Problem to solve =
Every line in the listing is to be echoed verbatim.

=== Data supplied ===

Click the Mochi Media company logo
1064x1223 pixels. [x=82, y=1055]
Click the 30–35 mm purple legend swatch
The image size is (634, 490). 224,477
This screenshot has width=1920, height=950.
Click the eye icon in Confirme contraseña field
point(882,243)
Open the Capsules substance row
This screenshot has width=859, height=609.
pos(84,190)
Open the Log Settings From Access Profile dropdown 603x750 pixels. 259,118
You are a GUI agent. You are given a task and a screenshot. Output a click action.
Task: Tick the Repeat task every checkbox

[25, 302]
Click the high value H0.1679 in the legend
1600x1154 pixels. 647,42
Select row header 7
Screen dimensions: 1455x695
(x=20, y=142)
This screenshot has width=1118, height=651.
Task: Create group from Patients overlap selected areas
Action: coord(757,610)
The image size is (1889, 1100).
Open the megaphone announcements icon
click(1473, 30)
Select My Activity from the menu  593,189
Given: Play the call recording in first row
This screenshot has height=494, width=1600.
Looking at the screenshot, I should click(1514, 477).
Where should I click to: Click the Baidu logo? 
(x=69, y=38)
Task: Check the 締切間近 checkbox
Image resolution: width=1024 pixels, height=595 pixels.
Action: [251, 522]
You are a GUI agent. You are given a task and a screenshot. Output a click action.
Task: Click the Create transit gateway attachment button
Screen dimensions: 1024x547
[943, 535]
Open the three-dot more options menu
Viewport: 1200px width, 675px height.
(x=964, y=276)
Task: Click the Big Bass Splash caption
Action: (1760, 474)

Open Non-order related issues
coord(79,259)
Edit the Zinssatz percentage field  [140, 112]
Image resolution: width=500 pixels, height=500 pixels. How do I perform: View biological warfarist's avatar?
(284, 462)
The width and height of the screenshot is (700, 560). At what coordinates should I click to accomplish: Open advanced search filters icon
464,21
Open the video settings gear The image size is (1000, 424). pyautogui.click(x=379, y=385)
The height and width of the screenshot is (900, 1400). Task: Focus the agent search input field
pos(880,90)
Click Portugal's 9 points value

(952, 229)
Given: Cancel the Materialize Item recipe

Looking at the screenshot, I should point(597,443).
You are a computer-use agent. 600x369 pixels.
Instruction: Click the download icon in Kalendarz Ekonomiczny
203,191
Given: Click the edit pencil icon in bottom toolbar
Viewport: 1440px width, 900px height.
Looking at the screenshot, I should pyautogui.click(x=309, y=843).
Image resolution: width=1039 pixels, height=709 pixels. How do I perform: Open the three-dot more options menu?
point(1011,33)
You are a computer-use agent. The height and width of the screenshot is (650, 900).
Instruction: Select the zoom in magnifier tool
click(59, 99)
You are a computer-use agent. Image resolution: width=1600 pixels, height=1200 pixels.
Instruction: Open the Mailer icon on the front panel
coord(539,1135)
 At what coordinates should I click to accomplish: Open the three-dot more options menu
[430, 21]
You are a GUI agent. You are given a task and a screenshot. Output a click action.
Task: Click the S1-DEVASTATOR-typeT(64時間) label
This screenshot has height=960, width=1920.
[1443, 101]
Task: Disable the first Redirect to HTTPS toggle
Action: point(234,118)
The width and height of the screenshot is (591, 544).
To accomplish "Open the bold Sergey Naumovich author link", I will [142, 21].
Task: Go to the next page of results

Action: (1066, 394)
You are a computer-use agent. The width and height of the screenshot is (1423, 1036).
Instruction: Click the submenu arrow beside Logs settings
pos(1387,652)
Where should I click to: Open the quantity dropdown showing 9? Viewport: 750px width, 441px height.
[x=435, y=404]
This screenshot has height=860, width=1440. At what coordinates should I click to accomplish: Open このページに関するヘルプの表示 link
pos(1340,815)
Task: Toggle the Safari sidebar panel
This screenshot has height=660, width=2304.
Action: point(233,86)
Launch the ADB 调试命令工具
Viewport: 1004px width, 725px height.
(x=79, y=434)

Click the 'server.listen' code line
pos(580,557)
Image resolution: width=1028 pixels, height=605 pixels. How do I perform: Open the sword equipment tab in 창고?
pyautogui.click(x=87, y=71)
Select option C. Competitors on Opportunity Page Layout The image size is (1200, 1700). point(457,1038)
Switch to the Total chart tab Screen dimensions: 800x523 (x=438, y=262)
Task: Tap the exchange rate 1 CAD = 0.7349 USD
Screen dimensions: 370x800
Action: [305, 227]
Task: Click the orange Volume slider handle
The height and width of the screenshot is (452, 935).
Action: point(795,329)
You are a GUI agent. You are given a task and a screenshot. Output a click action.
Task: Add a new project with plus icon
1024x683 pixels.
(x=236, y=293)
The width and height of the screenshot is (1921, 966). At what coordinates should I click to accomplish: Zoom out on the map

===

Answer below =
Click the Mochi Media company logo
1064x1223 pixels. [x=82, y=1055]
Click the 30–35 mm purple legend swatch
The image size is (634, 490). 224,477
This screenshot has width=1920, height=950.
Click the eye icon in Confirme contraseña field
point(882,243)
Open the Capsules substance row
This screenshot has width=859, height=609.
pos(84,190)
Open the Log Settings From Access Profile dropdown 603x750 pixels. 259,118
You are a GUI agent. You are given a task and a screenshot. Output a click action.
Task: Tick the Repeat task every checkbox

[25, 302]
Click the high value H0.1679 in the legend
1600x1154 pixels. 647,42
Select row header 7
Screen dimensions: 1455x695
(x=20, y=142)
This screenshot has width=1118, height=651.
Task: Create group from Patients overlap selected areas
Action: coord(757,610)
The image size is (1889, 1100).
Open the megaphone announcements icon
click(1473, 30)
Select My Activity from the menu  593,189
Given: Play the call recording in first row
This screenshot has height=494, width=1600.
Looking at the screenshot, I should click(1514, 477).
Where should I click to: Click the Baidu logo? 
(x=69, y=38)
Task: Check the 締切間近 checkbox
Image resolution: width=1024 pixels, height=595 pixels.
Action: [251, 522]
You are a GUI agent. You are given a task and a screenshot. Output a click action.
Task: Click the Create transit gateway attachment button
Screen dimensions: 1024x547
[943, 535]
Open the three-dot more options menu
Viewport: 1200px width, 675px height.
(x=964, y=276)
Task: Click the Big Bass Splash caption
Action: (1760, 474)

Open Non-order related issues
coord(79,259)
Edit the Zinssatz percentage field  [140, 112]
Image resolution: width=500 pixels, height=500 pixels. How do I perform: View biological warfarist's avatar?
(284, 462)
The width and height of the screenshot is (700, 560). At what coordinates should I click to accomplish: Open advanced search filters icon
464,21
Open the video settings gear The image size is (1000, 424). pyautogui.click(x=379, y=385)
The height and width of the screenshot is (900, 1400). Task: Focus the agent search input field
pos(880,90)
Click Portugal's 9 points value

(952, 229)
Given: Cancel the Materialize Item recipe

Looking at the screenshot, I should point(597,443).
You are a computer-use agent. 600x369 pixels.
Instruction: Click the download icon in Kalendarz Ekonomiczny
203,191
Given: Click the edit pencil icon in bottom toolbar
Viewport: 1440px width, 900px height.
Looking at the screenshot, I should pyautogui.click(x=309, y=843).
Image resolution: width=1039 pixels, height=709 pixels. How do I perform: Open the three-dot more options menu?
point(1011,33)
You are a computer-use agent. The height and width of the screenshot is (650, 900).
Instruction: Select the zoom in magnifier tool
click(59, 99)
You are a computer-use agent. Image resolution: width=1600 pixels, height=1200 pixels.
Instruction: Open the Mailer icon on the front panel
coord(539,1135)
 At what coordinates should I click to accomplish: Open the three-dot more options menu
[430, 21]
You are a GUI agent. You are given a task and a screenshot. Output a click action.
Task: Click the S1-DEVASTATOR-typeT(64時間) label
This screenshot has height=960, width=1920.
[1443, 101]
Task: Disable the first Redirect to HTTPS toggle
Action: point(234,118)
The width and height of the screenshot is (591, 544).
To accomplish "Open the bold Sergey Naumovich author link", I will [142, 21].
Task: Go to the next page of results

Action: (1066, 394)
You are a computer-use agent. The width and height of the screenshot is (1423, 1036).
Instruction: Click the submenu arrow beside Logs settings
pos(1387,652)
Where should I click to: Open the quantity dropdown showing 9? Viewport: 750px width, 441px height.
[x=435, y=404]
This screenshot has height=860, width=1440. At what coordinates should I click to accomplish: Open このページに関するヘルプの表示 link
pos(1340,815)
Task: Toggle the Safari sidebar panel
This screenshot has height=660, width=2304.
Action: point(233,86)
Launch the ADB 调试命令工具
Viewport: 1004px width, 725px height.
(x=79, y=434)

Click the 'server.listen' code line
pos(580,557)
Image resolution: width=1028 pixels, height=605 pixels. How do I perform: Open the sword equipment tab in 창고?
pyautogui.click(x=87, y=71)
Select option C. Competitors on Opportunity Page Layout The image size is (1200, 1700). point(457,1038)
Switch to the Total chart tab Screen dimensions: 800x523 (x=438, y=262)
Task: Tap the exchange rate 1 CAD = 0.7349 USD
Screen dimensions: 370x800
Action: [305, 227]
Task: Click the orange Volume slider handle
The height and width of the screenshot is (452, 935).
Action: point(795,329)
You are a GUI agent. You are given a task and a screenshot. Output a click action.
Task: Add a new project with plus icon
1024x683 pixels.
(x=236, y=293)
The width and height of the screenshot is (1921, 966). At what coordinates should I click to accomplish: Zoom out on the map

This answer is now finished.